‘I’m dying.’ Please be quick’ – the victim’s 999 call

Royal Court building (35384182)

A TEENAGER who had been stabbed more than 20 times said ‘I’m dying. Please be quick’ in a 999 call played to a Royal Court jury yesterday.

The 18-year-old victim suffered horrific injuries during the attack on 9 January last year in the Le Geyt estate in St Saviour.

Alex Diogo Franca De Jesus (19) is accused of attempted murder and possession of an offensive weapon in a public place, while two teenagers, who cannot be named, are charged with grave and criminal assault and affray. All three deny the charges against them.

An 18-year-old man, Jayden Howard, has already admitted attempted murder and is not involved in the trial.

On the third day of the Royal Court trial, jurors were played a recording of the 999 call which the victim made around 20 minutes after he was attacked. He is heard to say ‘I’m dying. Please be quick’ and to call out in a weak voice: ‘Help.’

The operator asked him: ‘What part of your body is injured?’

The victim replied: ‘Everywhere.’

Meanwhile, Mr De Jesus, giving evidence, said that at the time of the incident he had owed the victim of the attack money for cannabis and that the victim had threatened to kill him, his family and his girlfriend if he did not pay.

Advocate Rebecca Morley-Kirk, defending, said: ‘How did that make you feel?’

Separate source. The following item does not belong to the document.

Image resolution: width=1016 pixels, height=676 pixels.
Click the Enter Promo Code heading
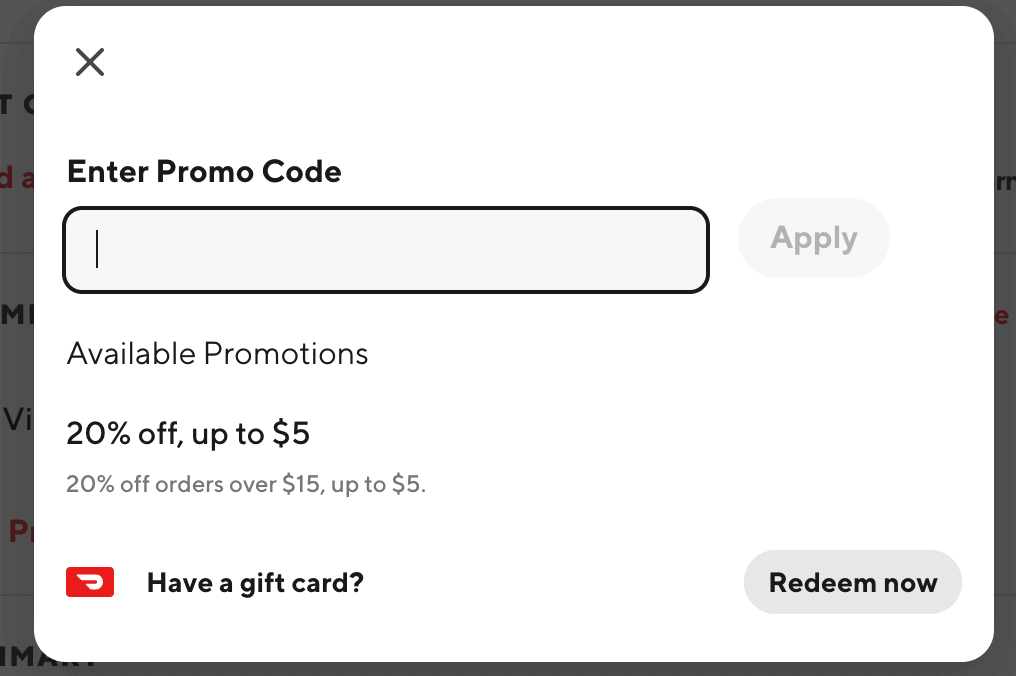coord(204,172)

Mr De Jesus said: ‘Terrified.’

Mr De Jesus said the victim had contacted him on the morning of 9 January and had arranged to meet him that night.

He said: ‘I thought he would stop the threats and give me time to pay,’ adding that Howard had offered to come with him ‘to make sure I was safe’ and that they both agreed to take knives with them for their own protection.

The 19-year-old added that he wanted to become a police officer and was studying a uniformed-services course at Highlands College with the ambition of joining the police at the time of the incident.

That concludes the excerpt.